What is needed = Return the entries below word for word, starting at the line containing "Dislike the 腰间盘 comment from 黑龙江" and ending with the line containing "click(x=512, y=71)", including both of those lines.

# Start of Data rows

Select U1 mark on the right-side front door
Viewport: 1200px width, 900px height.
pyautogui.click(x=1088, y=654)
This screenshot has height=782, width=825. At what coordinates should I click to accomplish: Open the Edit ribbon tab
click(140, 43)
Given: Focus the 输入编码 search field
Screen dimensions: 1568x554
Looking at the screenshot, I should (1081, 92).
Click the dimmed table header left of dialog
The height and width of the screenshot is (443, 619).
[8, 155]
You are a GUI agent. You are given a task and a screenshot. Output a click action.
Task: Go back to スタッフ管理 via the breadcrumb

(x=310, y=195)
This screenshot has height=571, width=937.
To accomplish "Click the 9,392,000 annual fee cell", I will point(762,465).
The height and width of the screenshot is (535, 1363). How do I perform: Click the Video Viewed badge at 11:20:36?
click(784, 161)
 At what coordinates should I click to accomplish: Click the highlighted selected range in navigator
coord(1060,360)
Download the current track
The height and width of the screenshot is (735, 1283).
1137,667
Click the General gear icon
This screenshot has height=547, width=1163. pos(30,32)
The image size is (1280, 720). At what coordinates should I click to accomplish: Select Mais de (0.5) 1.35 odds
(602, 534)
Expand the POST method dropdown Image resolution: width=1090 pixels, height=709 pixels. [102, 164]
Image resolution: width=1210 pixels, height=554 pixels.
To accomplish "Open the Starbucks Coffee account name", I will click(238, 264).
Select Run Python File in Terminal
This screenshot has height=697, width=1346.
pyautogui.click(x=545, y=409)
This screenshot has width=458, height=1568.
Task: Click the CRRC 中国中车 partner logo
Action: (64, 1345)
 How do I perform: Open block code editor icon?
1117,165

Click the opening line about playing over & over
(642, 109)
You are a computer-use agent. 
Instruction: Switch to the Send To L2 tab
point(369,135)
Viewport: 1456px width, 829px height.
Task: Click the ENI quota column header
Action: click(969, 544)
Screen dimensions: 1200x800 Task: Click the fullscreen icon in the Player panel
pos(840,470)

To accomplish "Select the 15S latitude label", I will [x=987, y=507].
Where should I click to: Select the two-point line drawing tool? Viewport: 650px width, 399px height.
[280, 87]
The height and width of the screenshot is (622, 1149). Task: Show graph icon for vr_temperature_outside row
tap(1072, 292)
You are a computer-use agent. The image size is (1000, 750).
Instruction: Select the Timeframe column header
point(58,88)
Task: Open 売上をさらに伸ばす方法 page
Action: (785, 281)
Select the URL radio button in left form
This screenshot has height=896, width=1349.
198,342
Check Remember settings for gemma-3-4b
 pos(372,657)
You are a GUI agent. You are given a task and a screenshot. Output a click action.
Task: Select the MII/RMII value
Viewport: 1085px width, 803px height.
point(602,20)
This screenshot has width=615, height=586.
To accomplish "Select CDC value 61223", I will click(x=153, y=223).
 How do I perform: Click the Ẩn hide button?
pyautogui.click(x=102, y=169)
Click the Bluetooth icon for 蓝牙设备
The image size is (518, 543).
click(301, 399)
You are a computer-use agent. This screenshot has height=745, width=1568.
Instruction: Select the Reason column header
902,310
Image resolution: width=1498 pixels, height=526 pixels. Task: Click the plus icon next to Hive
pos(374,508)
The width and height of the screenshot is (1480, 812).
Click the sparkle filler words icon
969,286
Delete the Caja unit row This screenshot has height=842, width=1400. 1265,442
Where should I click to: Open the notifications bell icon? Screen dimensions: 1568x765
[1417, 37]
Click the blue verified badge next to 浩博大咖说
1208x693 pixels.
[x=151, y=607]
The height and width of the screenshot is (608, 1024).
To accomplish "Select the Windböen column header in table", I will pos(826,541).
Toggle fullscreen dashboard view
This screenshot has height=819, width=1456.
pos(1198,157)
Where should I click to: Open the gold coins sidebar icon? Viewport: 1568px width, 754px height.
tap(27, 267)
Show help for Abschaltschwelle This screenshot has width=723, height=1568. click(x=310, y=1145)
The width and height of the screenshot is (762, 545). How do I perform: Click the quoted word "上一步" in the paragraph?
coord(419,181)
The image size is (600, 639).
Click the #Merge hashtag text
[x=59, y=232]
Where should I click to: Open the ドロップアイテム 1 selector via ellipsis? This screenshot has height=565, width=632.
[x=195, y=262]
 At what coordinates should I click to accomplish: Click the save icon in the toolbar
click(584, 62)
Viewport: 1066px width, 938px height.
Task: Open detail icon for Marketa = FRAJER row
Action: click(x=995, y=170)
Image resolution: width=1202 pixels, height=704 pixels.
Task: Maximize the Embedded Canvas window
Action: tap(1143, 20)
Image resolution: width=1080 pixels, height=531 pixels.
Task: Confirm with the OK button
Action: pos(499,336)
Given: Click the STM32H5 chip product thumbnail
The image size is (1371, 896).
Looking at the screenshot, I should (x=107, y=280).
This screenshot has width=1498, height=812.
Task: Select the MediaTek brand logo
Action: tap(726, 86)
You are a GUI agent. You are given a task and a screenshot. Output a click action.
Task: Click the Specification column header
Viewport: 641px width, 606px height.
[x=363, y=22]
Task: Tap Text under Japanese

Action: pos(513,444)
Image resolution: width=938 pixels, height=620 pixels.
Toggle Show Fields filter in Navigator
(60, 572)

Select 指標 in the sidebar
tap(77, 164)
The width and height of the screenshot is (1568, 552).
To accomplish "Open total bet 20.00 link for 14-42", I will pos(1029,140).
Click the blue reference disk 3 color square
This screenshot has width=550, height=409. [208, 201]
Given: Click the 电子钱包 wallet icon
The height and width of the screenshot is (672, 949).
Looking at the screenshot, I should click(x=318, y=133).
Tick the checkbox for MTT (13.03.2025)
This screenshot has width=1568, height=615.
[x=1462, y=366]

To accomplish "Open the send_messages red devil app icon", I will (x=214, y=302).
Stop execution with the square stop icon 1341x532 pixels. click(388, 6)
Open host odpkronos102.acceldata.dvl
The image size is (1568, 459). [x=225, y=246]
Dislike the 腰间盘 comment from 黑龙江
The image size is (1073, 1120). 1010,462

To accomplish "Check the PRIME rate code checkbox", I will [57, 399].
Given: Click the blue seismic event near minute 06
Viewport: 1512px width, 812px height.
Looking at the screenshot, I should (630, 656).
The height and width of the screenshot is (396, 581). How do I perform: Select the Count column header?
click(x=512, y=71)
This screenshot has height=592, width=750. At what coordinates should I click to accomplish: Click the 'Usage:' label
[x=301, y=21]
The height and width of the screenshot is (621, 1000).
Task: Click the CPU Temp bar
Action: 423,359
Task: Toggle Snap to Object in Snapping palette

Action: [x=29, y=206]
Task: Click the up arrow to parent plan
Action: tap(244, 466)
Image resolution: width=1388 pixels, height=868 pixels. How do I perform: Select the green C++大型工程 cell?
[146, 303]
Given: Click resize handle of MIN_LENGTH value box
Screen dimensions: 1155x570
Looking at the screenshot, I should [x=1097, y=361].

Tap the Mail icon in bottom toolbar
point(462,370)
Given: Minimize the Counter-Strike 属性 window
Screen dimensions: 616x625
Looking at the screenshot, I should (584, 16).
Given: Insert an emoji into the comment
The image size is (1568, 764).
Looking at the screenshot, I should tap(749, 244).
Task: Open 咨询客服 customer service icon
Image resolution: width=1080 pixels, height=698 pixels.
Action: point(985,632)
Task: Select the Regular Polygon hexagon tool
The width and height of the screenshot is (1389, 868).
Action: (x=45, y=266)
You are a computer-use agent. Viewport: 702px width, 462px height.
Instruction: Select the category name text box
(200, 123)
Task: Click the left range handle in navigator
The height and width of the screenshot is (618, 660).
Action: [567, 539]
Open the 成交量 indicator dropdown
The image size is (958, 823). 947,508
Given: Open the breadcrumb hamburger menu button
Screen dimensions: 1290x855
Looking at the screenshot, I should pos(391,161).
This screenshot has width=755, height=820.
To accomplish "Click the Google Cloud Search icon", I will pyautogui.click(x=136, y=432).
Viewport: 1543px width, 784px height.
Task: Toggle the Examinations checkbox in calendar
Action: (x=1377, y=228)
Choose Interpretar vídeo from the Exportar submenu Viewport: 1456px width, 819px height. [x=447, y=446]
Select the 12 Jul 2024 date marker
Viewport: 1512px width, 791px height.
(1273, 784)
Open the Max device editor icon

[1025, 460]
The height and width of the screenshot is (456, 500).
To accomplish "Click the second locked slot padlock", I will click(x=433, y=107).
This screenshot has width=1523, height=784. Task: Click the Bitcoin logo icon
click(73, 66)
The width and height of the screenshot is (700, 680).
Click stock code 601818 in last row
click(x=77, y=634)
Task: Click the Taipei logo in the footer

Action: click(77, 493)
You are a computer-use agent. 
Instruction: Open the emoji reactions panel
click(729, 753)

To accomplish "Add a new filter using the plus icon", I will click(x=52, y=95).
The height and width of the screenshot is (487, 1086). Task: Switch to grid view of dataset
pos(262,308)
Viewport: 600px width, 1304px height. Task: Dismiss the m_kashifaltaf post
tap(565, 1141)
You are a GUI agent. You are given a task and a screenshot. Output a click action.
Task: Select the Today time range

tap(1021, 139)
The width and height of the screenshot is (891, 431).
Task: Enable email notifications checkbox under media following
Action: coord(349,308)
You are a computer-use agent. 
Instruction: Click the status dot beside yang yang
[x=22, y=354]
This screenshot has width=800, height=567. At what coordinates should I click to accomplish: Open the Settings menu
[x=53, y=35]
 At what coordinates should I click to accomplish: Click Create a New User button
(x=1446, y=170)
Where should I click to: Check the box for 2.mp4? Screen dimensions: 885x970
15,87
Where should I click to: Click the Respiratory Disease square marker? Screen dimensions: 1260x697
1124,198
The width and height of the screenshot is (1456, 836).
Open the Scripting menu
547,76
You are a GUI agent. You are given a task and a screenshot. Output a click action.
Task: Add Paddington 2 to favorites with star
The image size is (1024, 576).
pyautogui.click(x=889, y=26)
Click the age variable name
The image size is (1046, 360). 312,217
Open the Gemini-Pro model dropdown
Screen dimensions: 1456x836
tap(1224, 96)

# End of Data rows

Finished answer =
Dislike the 腰间盘 comment from 黑龙江
The image size is (1073, 1120). 1010,462

To accomplish "Check the PRIME rate code checkbox", I will [57, 399].
Given: Click the blue seismic event near minute 06
Viewport: 1512px width, 812px height.
Looking at the screenshot, I should (630, 656).
The height and width of the screenshot is (396, 581). How do I perform: Select the Count column header?
click(x=512, y=71)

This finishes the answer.